When the day of the marriage approaches, invitations are sent out to all friends and relations for the specified days of feasting. First comes the day for taking the bride to the bath—this is considered a great function; then follows a week of excitement, dancing, singing, feasting, all forming part of the great event. All thoroughly enjoy themselves, even those who have to work the hardest in preparing the food. The guests are expected to remain from morning till sunset. Three meals are provided each day, the morning one consisting of bread, cream, butter, fruit, &c.; the midday meal is a substantial one of meat, cooked in various ways, rice, chicken, and vegetables according to the season. The evening meal is also a very heavy one, causing the guests to depart perfectly satisfied both with their dinner and themselves.

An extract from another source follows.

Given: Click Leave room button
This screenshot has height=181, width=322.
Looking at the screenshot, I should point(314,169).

During the whole of the week the poor bride has to sit in the reception room on a cushion specially prepared for brides, and takes no part in the surrounding gaieties. Each day she appears in a fresh silk dress, and is often covered with golden jewellery. She is not supposed to speak till spoken to, and the guests do not take much notice of her beyond the usual kiss of salutation. At meal times she is “fed” by her relations, a bride being supposed to be too overcome to help herself or eat without assistance.

After the days of feasting are over, the bride takes her place in the house as “servant” to her mother-in-law. In a Moslem house the youngest and latest bride always becomes the servant of all for the first year of married life, or till another and younger one is brought to the home. Much depends on the mother-in-law’s character as to the happiness or otherwise of the inmates of the hareem. If they wish, they can make the lives of the young wives perfectly miserable, or the reverse.

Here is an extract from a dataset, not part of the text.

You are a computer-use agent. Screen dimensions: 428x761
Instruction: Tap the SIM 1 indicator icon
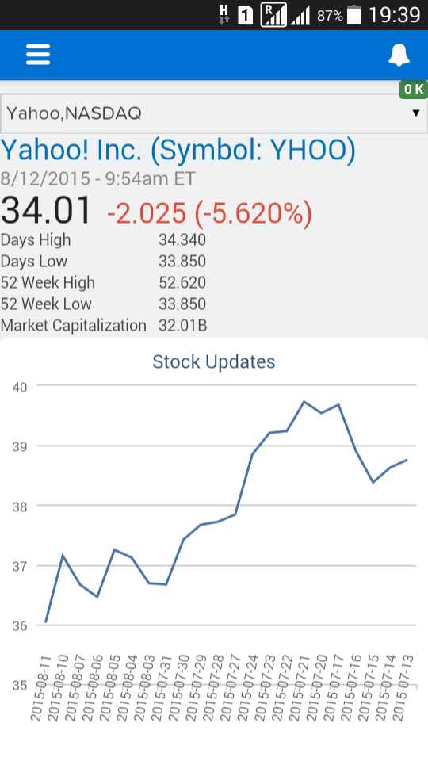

The same custom of feasting for a certain number of days takes place too in connection with funerals. The guests who come to mourn sit in solemn silence all day long; their mourning does not lessen their appetite, however, for they thoroughly enjoy their “feast” of sorrow. After a death, the “wailers” are brought in. I went once to a Christian house of mourning to see these wailing women. It was a ghastly sight. The professional wailers sat on the ground in the centre of the relations and guests, and worked themselves and others into such a frenzy that I thought some would have fainted from exhaustion; slapping their knees, tearing their hair and clothes, till they resembled maniacs more than women.

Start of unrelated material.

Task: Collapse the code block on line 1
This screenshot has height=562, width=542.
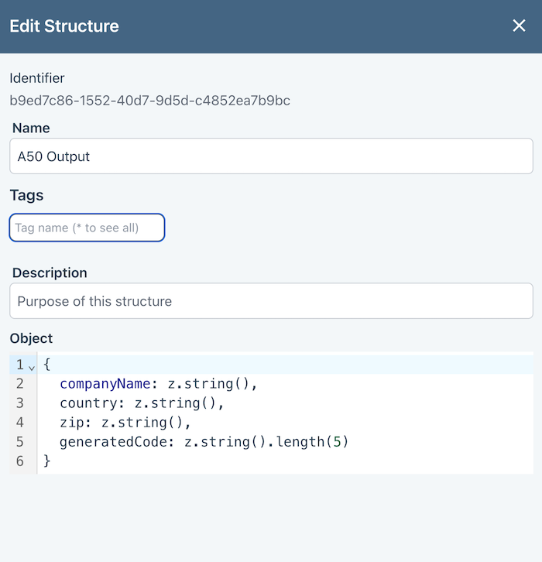Action: click(x=31, y=366)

A short time ago a very sad and sudden death took place in Mosul in a house very close to us. We were awakened one night, while sleeping on the roof, by hearing the terrible wailing sounds coming from our neighbour’s house. At the same time a messenger arrived in great haste, asking my husband to go at once to see the patient, as his relatives were not sure if he was dead or only in a fit. He had been out during the night to some Moslem religious function, and died quite suddenly on his return.

The wailing went on in the hareem for seven days, and was terrible to hear. The sound of the weird wailing of some hundred women is perfectly indescribable, always ending up with a piercing shriek which seems to rend the air and freeze one’s blood.

Being friends and neighbours, I paid daily visits to the mourners during that week, but did not sit amongst the guests, preferring to spend the time with the sisters of the deceased in a quiet room above the din and uproar of the courtyard. The wailing has such a hopeless sound, as of a lost soul in anguish. One longed for them to know of Jesus the Living One, and of the time when partings shall be no more.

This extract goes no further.